_Given exercise:_ Repeat the items below word for word, starting at the line that contains "Click the Share button" and ending at the line that contains "pos(55,257)", with both of those lines included. Leave the pictures out of your answer.

## Begin Stored rows

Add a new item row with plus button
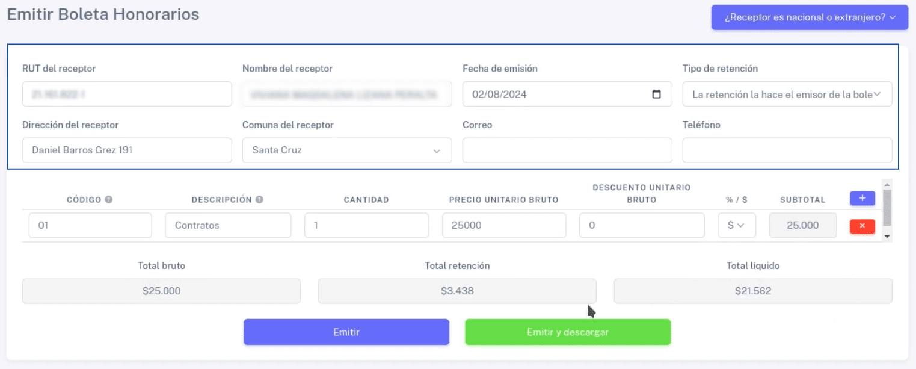This screenshot has height=369, width=916. [862, 198]
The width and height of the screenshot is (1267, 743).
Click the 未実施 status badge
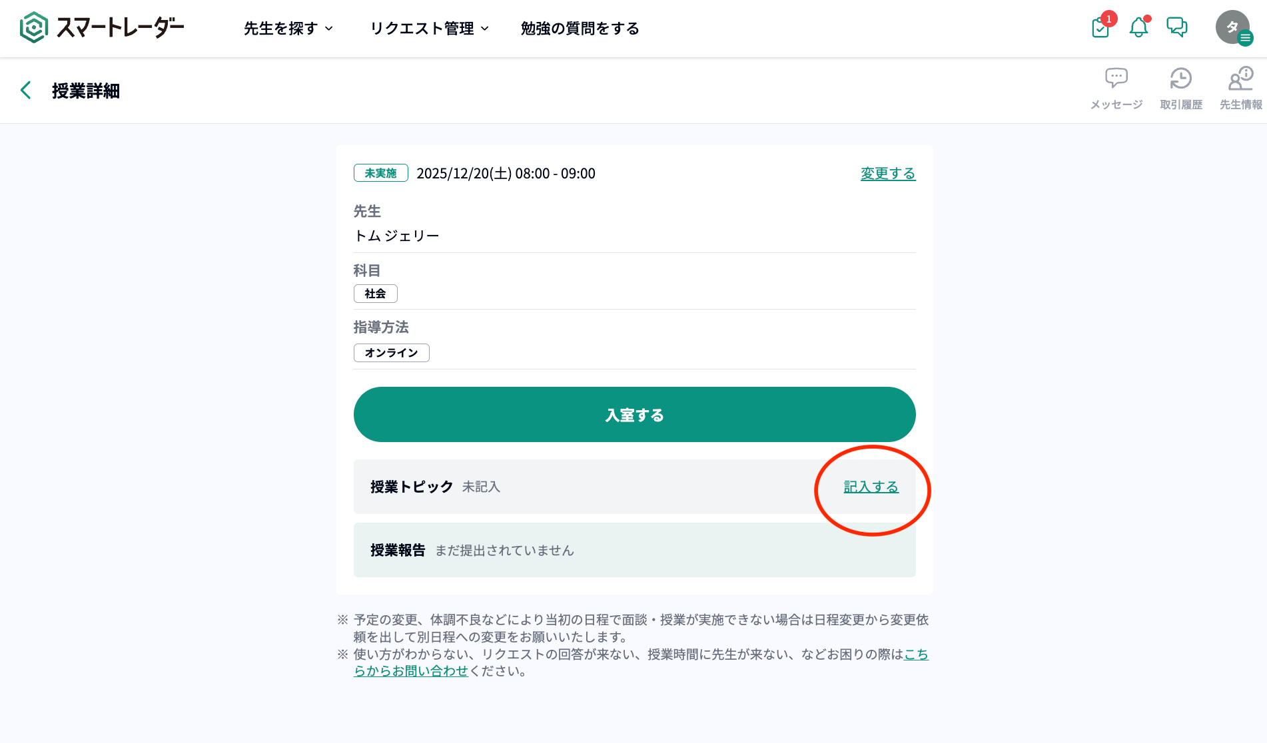[380, 173]
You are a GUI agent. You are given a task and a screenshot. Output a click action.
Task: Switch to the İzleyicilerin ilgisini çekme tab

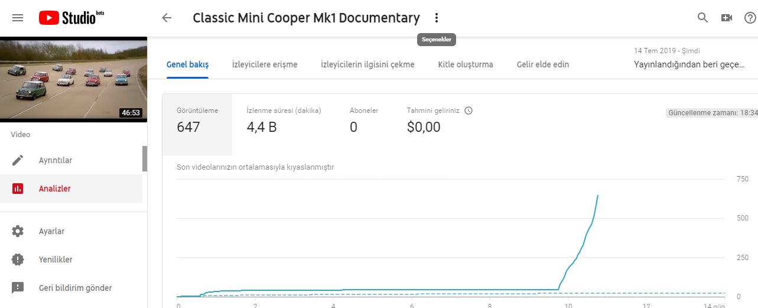click(x=367, y=64)
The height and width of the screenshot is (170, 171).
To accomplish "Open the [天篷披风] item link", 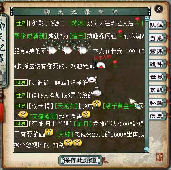I will pyautogui.click(x=44, y=116).
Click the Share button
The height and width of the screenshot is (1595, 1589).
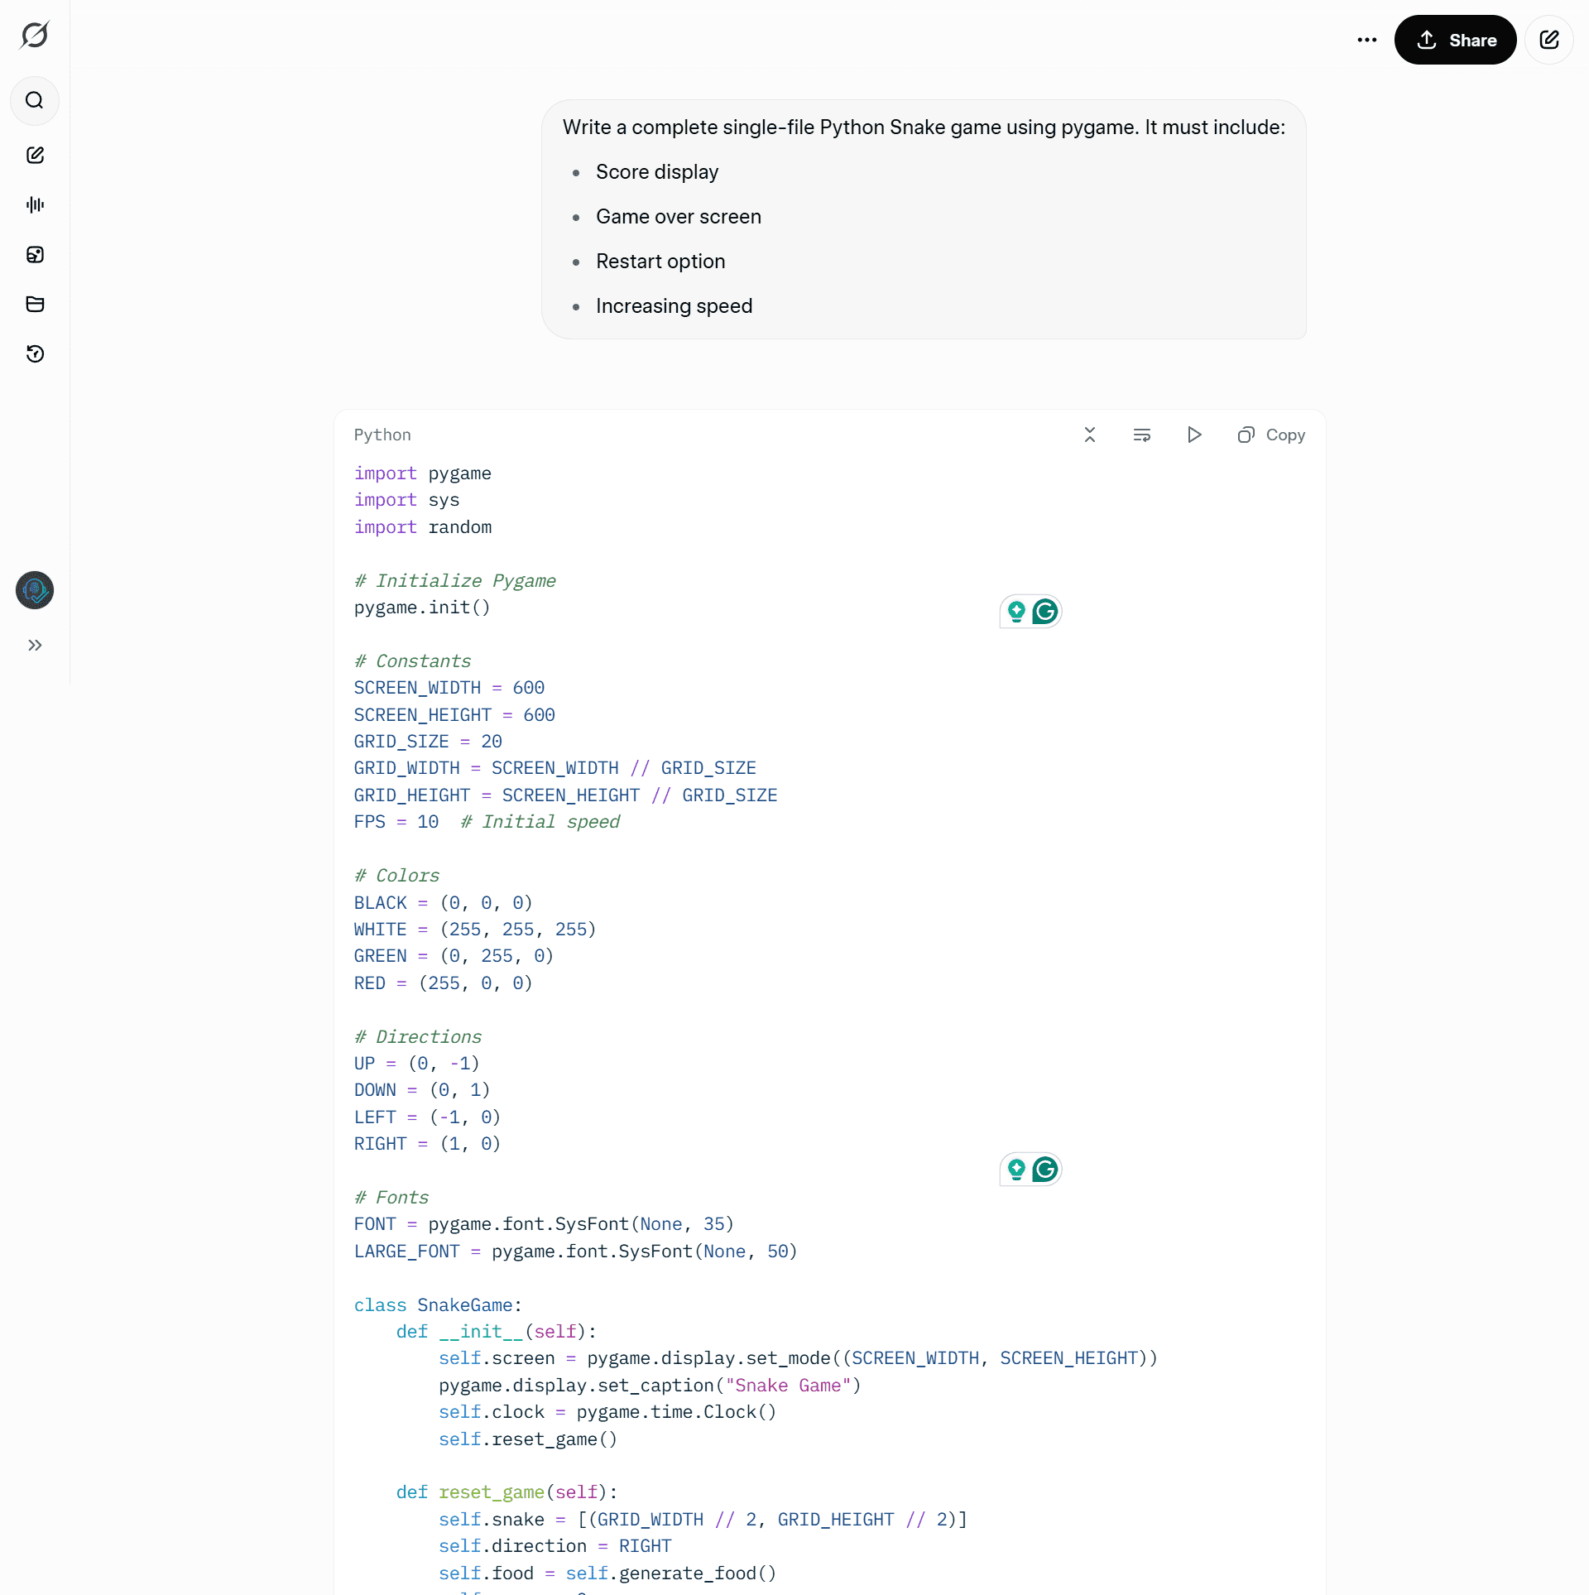(1455, 40)
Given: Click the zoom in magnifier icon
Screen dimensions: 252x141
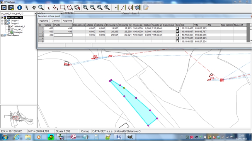Looking at the screenshot, I should point(85,8).
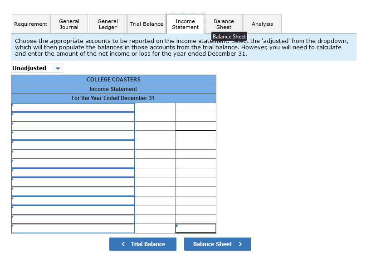Open the Balance Sheet tab
Screen dimensions: 371x276
[224, 20]
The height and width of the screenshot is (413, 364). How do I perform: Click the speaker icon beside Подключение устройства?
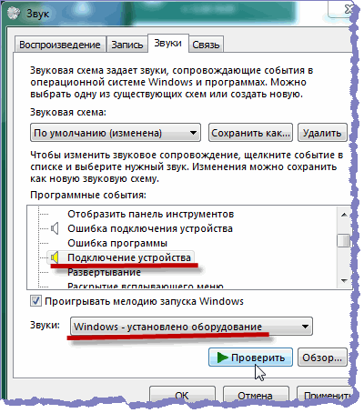pos(55,257)
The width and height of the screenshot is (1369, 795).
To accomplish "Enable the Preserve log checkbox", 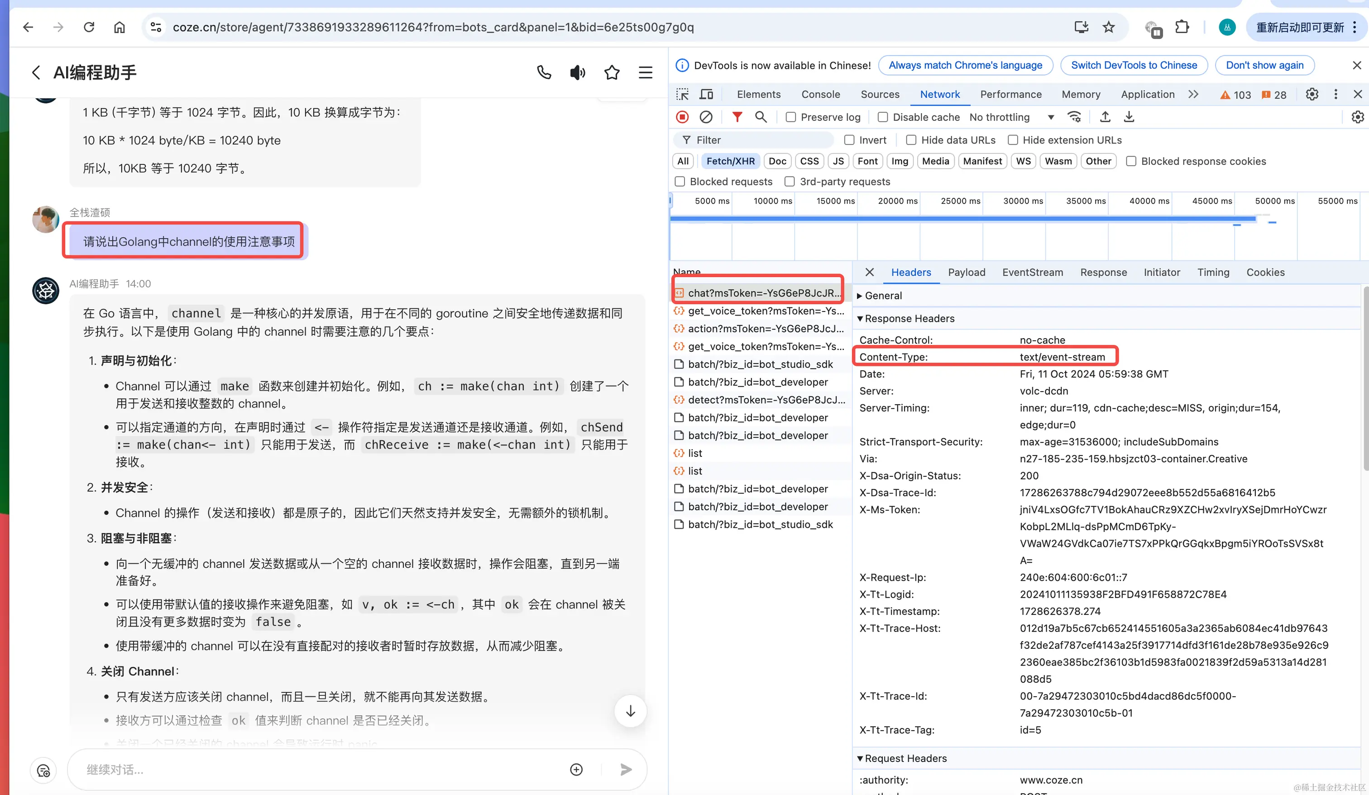I will 791,117.
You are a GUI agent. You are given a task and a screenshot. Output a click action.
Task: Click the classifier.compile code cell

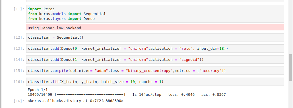(155, 71)
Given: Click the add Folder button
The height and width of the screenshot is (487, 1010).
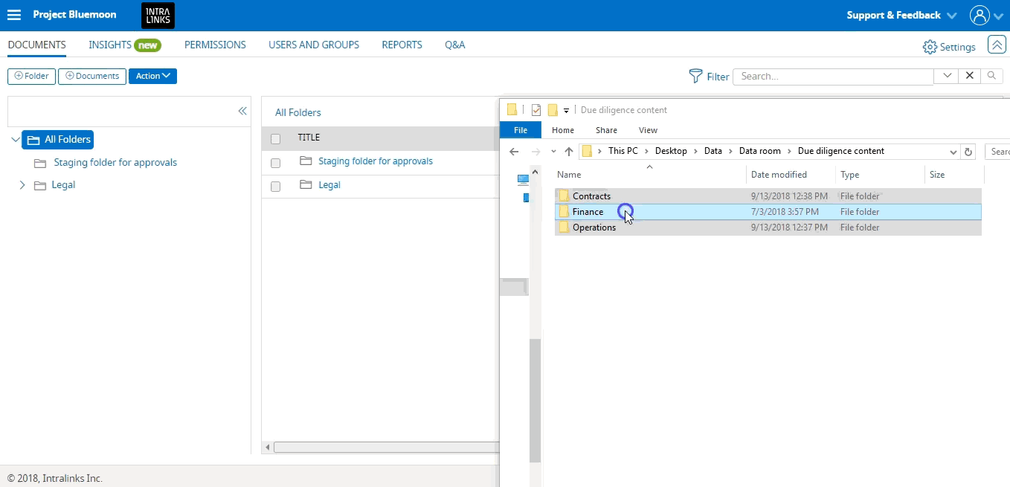Looking at the screenshot, I should point(31,76).
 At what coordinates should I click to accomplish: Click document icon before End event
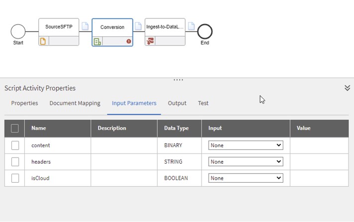191,26
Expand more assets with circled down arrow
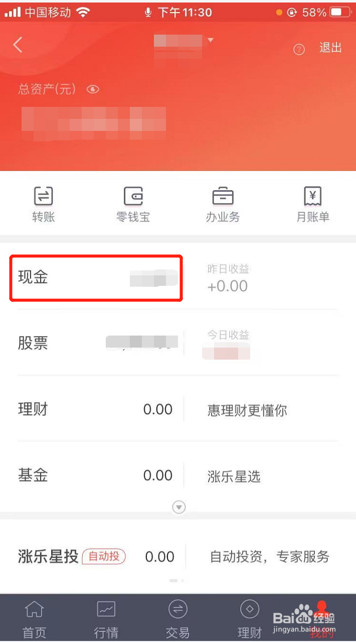This screenshot has width=356, height=642. (x=179, y=507)
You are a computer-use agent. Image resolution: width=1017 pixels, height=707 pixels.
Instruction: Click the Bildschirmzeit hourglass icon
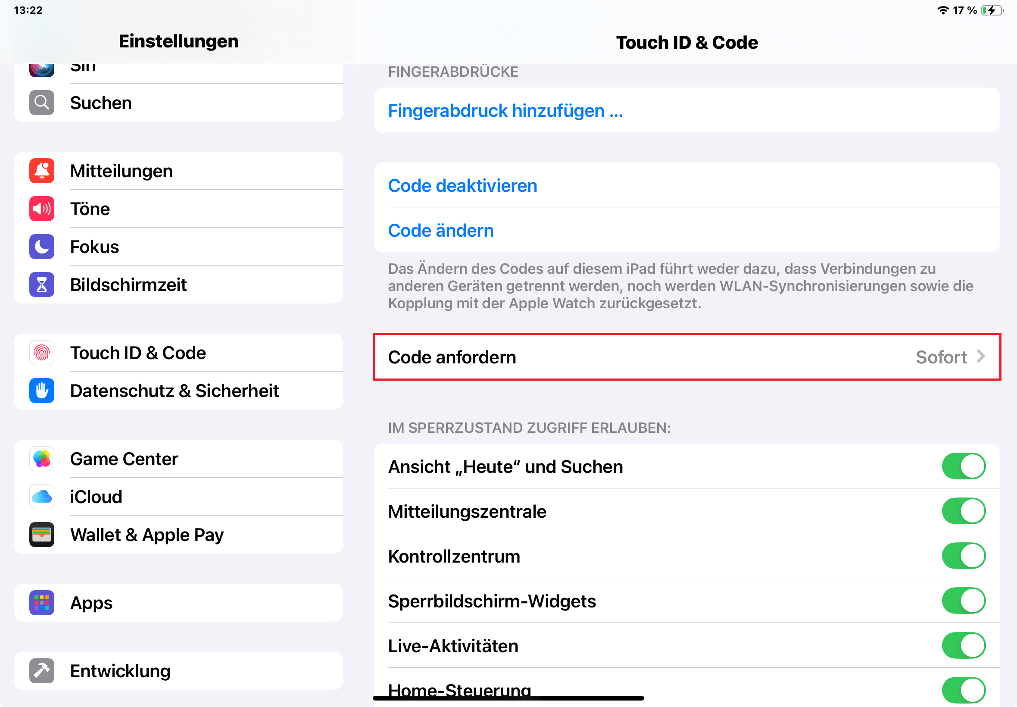41,285
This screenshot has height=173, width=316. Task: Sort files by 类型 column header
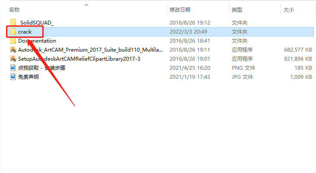pos(237,9)
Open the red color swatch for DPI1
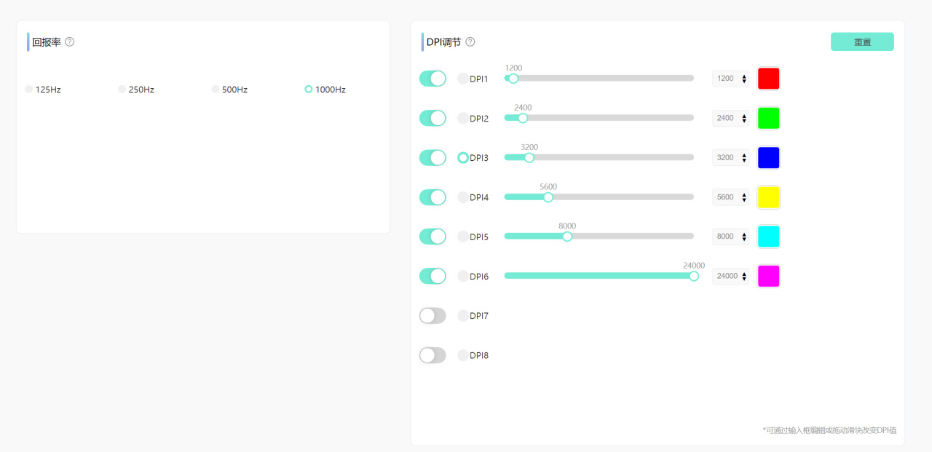 769,79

## End Stored rows

_Exercise response:_
Click the Share button
The height and width of the screenshot is (1595, 1589).
(1455, 40)
Given: Click the zoom in magnifier icon
Screen dimensions: 252x141
Looking at the screenshot, I should point(85,8).
Open the Balance Sheet tab
Screen dimensions: 371x276
[224, 20]
The height and width of the screenshot is (413, 364). How do I perform: Click the speaker icon beside Подключение устройства?
pos(55,257)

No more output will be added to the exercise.